Entries for locating text and elements:
::::::::::

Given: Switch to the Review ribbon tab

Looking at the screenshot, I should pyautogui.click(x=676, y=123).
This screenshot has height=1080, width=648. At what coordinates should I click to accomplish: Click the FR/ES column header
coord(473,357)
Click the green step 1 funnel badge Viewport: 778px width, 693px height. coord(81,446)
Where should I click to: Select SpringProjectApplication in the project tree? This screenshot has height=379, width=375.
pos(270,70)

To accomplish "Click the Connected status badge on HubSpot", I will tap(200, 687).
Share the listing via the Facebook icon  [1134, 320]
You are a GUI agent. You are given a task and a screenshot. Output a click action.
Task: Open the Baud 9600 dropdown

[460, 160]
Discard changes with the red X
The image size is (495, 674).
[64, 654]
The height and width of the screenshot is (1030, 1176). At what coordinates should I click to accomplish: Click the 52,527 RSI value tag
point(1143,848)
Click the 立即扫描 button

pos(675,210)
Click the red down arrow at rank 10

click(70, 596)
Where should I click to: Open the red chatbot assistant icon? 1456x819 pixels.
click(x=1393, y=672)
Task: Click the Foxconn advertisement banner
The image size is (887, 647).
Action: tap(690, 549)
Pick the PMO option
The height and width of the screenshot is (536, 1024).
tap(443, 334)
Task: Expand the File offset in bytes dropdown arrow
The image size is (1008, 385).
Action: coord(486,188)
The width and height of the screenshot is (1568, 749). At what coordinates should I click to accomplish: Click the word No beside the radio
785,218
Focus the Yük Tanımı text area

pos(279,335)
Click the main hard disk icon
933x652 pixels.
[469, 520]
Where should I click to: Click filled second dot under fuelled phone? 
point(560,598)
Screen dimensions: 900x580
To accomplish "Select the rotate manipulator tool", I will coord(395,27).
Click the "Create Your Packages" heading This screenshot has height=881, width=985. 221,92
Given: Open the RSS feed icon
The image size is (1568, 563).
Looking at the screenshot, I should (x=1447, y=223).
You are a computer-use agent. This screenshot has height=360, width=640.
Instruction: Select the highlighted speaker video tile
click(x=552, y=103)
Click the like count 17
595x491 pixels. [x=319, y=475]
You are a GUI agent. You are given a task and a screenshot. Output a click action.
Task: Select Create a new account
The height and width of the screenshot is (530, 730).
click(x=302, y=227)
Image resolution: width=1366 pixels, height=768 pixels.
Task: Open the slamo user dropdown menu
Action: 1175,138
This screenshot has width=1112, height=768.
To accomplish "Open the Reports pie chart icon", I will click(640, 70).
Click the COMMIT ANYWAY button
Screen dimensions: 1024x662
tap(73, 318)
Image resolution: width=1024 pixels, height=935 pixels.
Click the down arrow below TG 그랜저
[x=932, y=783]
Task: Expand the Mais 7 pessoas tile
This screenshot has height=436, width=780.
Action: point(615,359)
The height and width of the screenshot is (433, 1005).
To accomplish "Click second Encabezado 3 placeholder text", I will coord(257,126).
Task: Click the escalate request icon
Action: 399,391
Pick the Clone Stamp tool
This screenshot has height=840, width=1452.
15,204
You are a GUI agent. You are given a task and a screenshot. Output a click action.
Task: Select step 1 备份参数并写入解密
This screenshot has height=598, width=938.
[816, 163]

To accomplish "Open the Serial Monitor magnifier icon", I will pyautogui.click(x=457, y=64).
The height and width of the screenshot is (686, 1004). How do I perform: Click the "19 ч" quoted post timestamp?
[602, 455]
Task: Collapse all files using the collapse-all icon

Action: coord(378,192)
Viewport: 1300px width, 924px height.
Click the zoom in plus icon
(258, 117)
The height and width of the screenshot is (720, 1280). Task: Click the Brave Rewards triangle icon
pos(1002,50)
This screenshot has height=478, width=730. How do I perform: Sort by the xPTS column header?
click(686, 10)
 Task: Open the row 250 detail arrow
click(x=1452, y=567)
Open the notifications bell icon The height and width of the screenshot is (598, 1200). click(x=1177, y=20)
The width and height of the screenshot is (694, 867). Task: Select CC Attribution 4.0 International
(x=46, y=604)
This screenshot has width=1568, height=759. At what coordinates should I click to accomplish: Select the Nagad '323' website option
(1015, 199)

::::::::::

Your goal >>
Please repeat all of the items above word for word, without changing anything.

Written answer >>
Given: Switch to the Review ribbon tab

Looking at the screenshot, I should pyautogui.click(x=676, y=123).
This screenshot has height=1080, width=648. At what coordinates should I click to accomplish: Click the FR/ES column header
coord(473,357)
Click the green step 1 funnel badge Viewport: 778px width, 693px height. coord(81,446)
Where should I click to: Select SpringProjectApplication in the project tree? This screenshot has height=379, width=375.
pos(270,70)

To accomplish "Click the Connected status badge on HubSpot", I will tap(200, 687).
Share the listing via the Facebook icon  [1134, 320]
You are a GUI agent. You are given a task and a screenshot. Output a click action.
Task: Open the Baud 9600 dropdown

[460, 160]
Discard changes with the red X
The image size is (495, 674).
[64, 654]
The height and width of the screenshot is (1030, 1176). At what coordinates should I click to accomplish: Click the 52,527 RSI value tag
point(1143,848)
Click the 立即扫描 button

pos(675,210)
Click the red down arrow at rank 10

click(70, 596)
Where should I click to: Open the red chatbot assistant icon? 1456x819 pixels.
click(x=1393, y=672)
Task: Click the Foxconn advertisement banner
The image size is (887, 647).
Action: tap(690, 549)
Pick the PMO option
The height and width of the screenshot is (536, 1024).
tap(443, 334)
Task: Expand the File offset in bytes dropdown arrow
The image size is (1008, 385).
Action: coord(486,188)
The width and height of the screenshot is (1568, 749). At what coordinates should I click to accomplish: Click the word No beside the radio
785,218
Focus the Yük Tanımı text area

pos(279,335)
Click the main hard disk icon
933x652 pixels.
[469, 520]
Where should I click to: Click filled second dot under fuelled phone? 
point(560,598)
Screen dimensions: 900x580
To accomplish "Select the rotate manipulator tool", I will coord(395,27).
Click the "Create Your Packages" heading This screenshot has height=881, width=985. 221,92
Given: Open the RSS feed icon
The image size is (1568, 563).
Looking at the screenshot, I should (x=1447, y=223).
You are a computer-use agent. This screenshot has height=360, width=640.
Instruction: Select the highlighted speaker video tile
click(x=552, y=103)
Click the like count 17
595x491 pixels. [x=319, y=475]
You are a GUI agent. You are given a task and a screenshot. Output a click action.
Task: Select Create a new account
The height and width of the screenshot is (530, 730).
click(x=302, y=227)
Image resolution: width=1366 pixels, height=768 pixels.
Task: Open the slamo user dropdown menu
Action: 1175,138
This screenshot has width=1112, height=768.
To accomplish "Open the Reports pie chart icon", I will click(640, 70).
Click the COMMIT ANYWAY button
Screen dimensions: 1024x662
tap(73, 318)
Image resolution: width=1024 pixels, height=935 pixels.
Click the down arrow below TG 그랜저
[x=932, y=783]
Task: Expand the Mais 7 pessoas tile
This screenshot has height=436, width=780.
Action: point(615,359)
The height and width of the screenshot is (433, 1005).
To accomplish "Click second Encabezado 3 placeholder text", I will coord(257,126).
Task: Click the escalate request icon
Action: 399,391
Pick the Clone Stamp tool
This screenshot has height=840, width=1452.
15,204
You are a GUI agent. You are given a task and a screenshot. Output a click action.
Task: Select step 1 备份参数并写入解密
This screenshot has height=598, width=938.
[816, 163]

To accomplish "Open the Serial Monitor magnifier icon", I will pyautogui.click(x=457, y=64).
The height and width of the screenshot is (686, 1004). How do I perform: Click the "19 ч" quoted post timestamp?
[602, 455]
Task: Collapse all files using the collapse-all icon

Action: coord(378,192)
Viewport: 1300px width, 924px height.
Click the zoom in plus icon
(258, 117)
The height and width of the screenshot is (720, 1280). Task: Click the Brave Rewards triangle icon
pos(1002,50)
This screenshot has height=478, width=730. How do I perform: Sort by the xPTS column header?
click(686, 10)
 Task: Open the row 250 detail arrow
click(x=1452, y=567)
Open the notifications bell icon The height and width of the screenshot is (598, 1200). click(x=1177, y=20)
The width and height of the screenshot is (694, 867). Task: Select CC Attribution 4.0 International
(x=46, y=604)
This screenshot has width=1568, height=759. At what coordinates should I click to accomplish: Select the Nagad '323' website option
(1015, 199)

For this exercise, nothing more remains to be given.